Słyszeliście wcześniej o kosmetykach firmy Himalaya Herbals? Ja muszę się przyznać, że jest to moje pierwsze spotkanie z tą marką. Jednak jak najbardziej udane. Przedstawię wam serię kosmetyków do pielęgnacji twarzy z tajemniczo brzmiącym Neem.
Czym jest tajemniczy Neem i jakie są jego właściwości?
Jest drzewem pochodzącym z Indii. W krajach anglojęzycznych znane jako Drzewo Margosa w Polsce zwane miodlą indyjską. W każdej z części tego drzewa znajduje się związek zwany azadirachtyną, ma on właściwości przeciwzapalne, antybakteryjne , przeciwgrzybiczne.
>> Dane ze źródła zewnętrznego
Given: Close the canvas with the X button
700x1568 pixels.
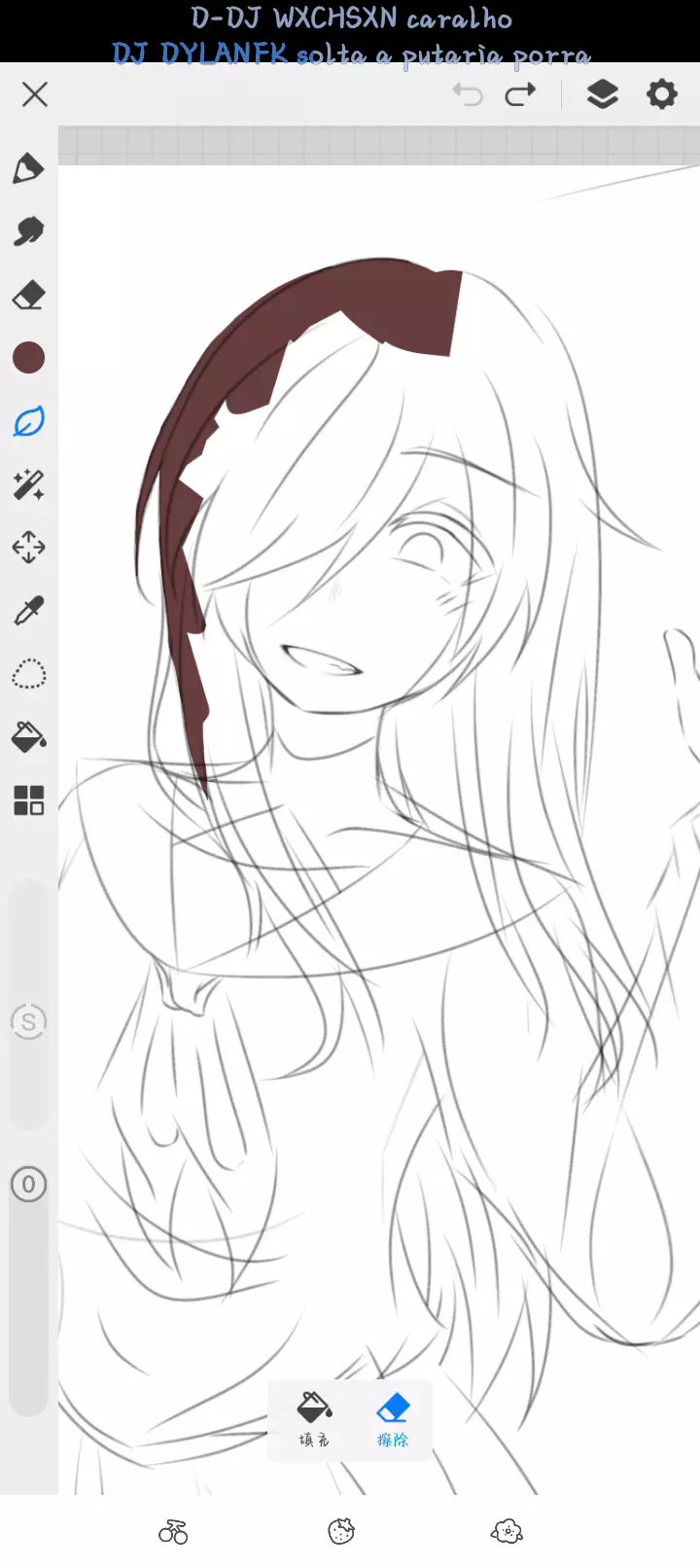Looking at the screenshot, I should pyautogui.click(x=35, y=94).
Neem zawiera także bardzo dużą ilość ilość przeciwutleniaczy, dzięki czemu walczy z procesem starzenia się skóry. Jest jedną z najlepszych roślin do walki z trądzikiem a to wszystko dzięki swoim właściwościom antybakteryjnym. Ma zdolność łagodzenia stanów zapalnych skóry dlatego kosmetyki z miodlą indyjską są polecany dla osób z cerą wrażliwą jaki i również da osób borykających z atopowym zapaleniem skóry. Dzięki swoim właściwościom antyseptycznym pomaga walczyć ze skrórnymi infekcjami. Dzięki silnym właściwościom nawilżającym pomaga zwalczać suchość skóry, zmiękcza ją i redukuje zrogowacenia.
Oto seria trzech kosmetykó Himalaya Herbals , które zagościły jakiś czas temu na mojej skórze :)
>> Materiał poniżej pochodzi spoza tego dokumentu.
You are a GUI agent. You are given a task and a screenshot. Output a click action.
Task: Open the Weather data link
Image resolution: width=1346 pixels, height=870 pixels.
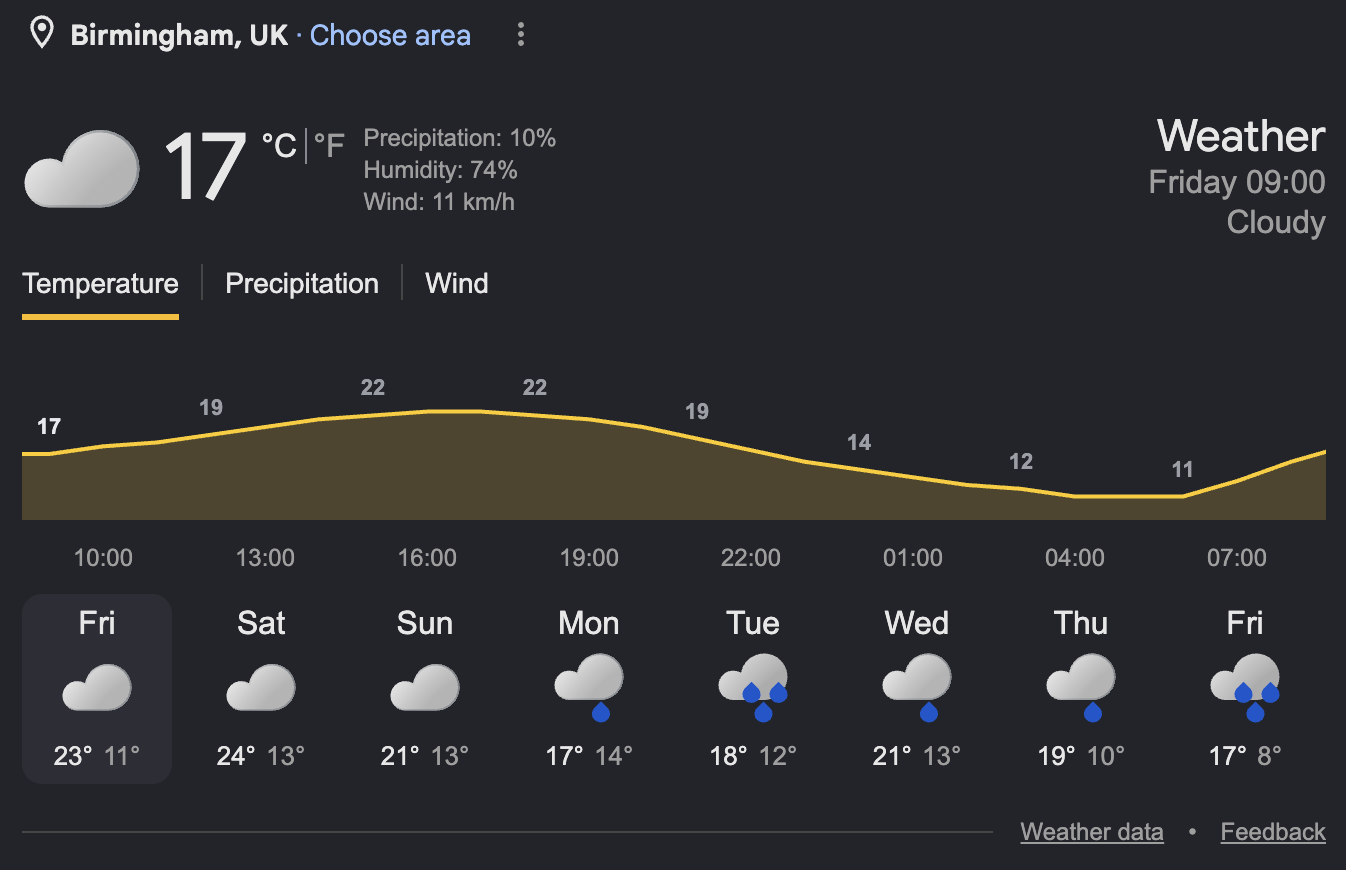click(x=1092, y=832)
Oczyszczająca pianka do mycia twarzy z Neem
Składniki aktywne w kosmetyku:
Melia Azadirachta Leaf Extract - olejek z miodly indyjskiej
Curcuma Longa Root Extract - kurkuma, pomaga walczyć z potrądzikowymi przebarwieniami skóry, ma działanie antybakteryjne, reguluje pracę gruczołów łojowych przez co zmniejsza wydzielanie sebum, dzięki właściwościom antyseptycznym redukuje stany zapalne skóry
Vetiveria Zizanioides Root Extract - wetiweria pachnąca, ma działanie antyseptyczne, oczyszcza, tonizuje i przyspiesza gojenie stanów zapalnych, ma działanie przeciwbakteryjne.
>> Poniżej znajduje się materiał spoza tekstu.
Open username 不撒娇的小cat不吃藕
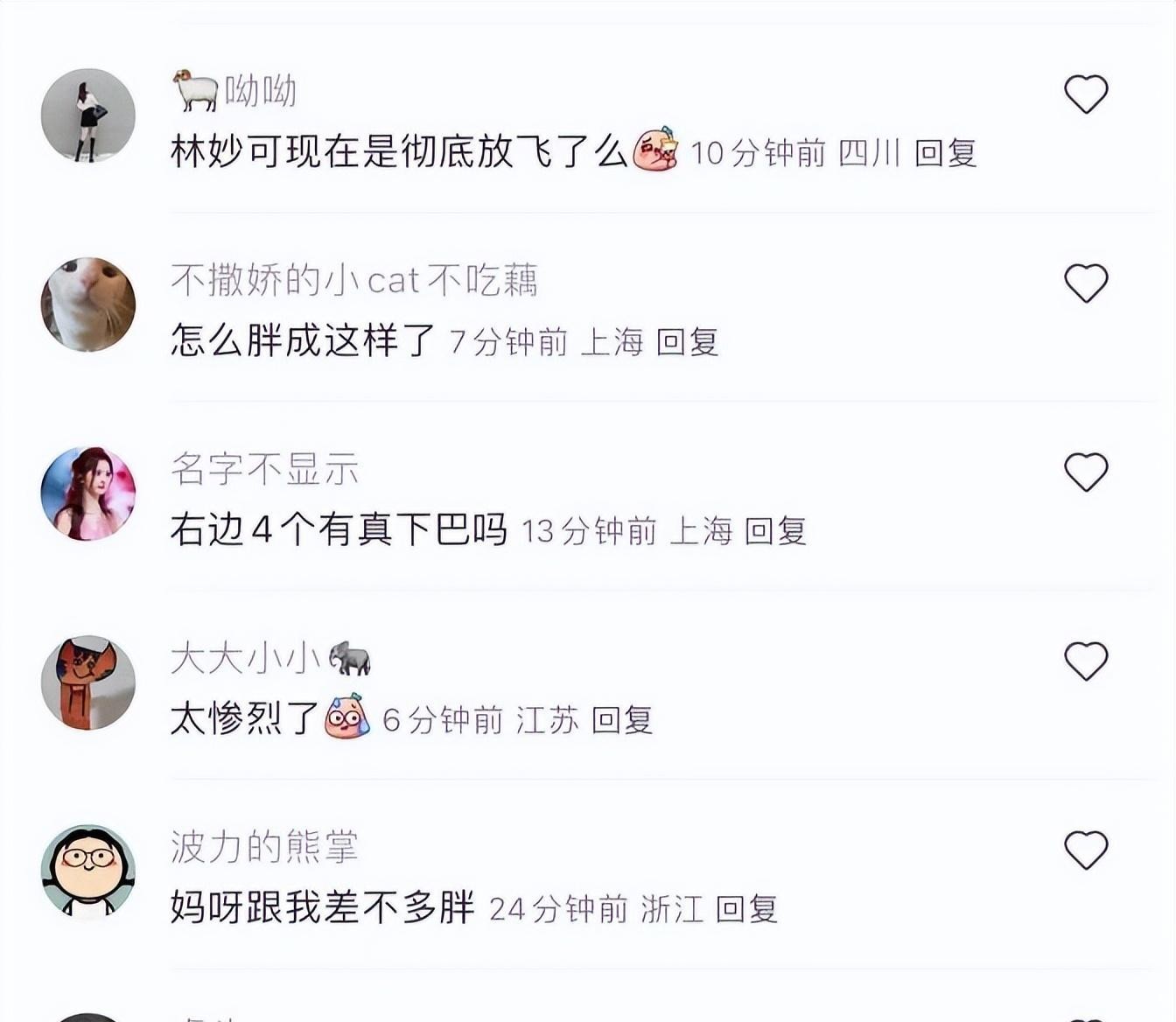 (354, 280)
W składzie nie znajdziemy natomiast parabenów, ftalanów, oraz Szkodliwych substancji myjących SLS/SLES. Co dla mnie jako wielkiego zwierzoluba jest ważne, pianka nie byłą testowana na zwierzętach.
Pianka jest polecana do każdego typu skóry od normalnej po tłustą.
Pianka zamknięta jest w plastikowym pojemniku z wygodnym dozownikiem w formie pompki. Pojemność to 150 ml, produkt zachowuje swoją trwałość przez 12 miesięcy po otwarciu.
Pianka jest bardzo wydajna, już jedna doza pozwala dokładnie zmyć naszą twarz i szyję. Pianka w zetknięciu , ze skórą zmienia swoją konsystencje na bardziej kremową, delikatną - takie jest moje wrażenie. Co do zapachu nie potrafię go konkretnie określić, nazwałbym go zapachem świeżości ( jeżeli wiecie co mam na myśli) - bardzo przyjemny dla nosa.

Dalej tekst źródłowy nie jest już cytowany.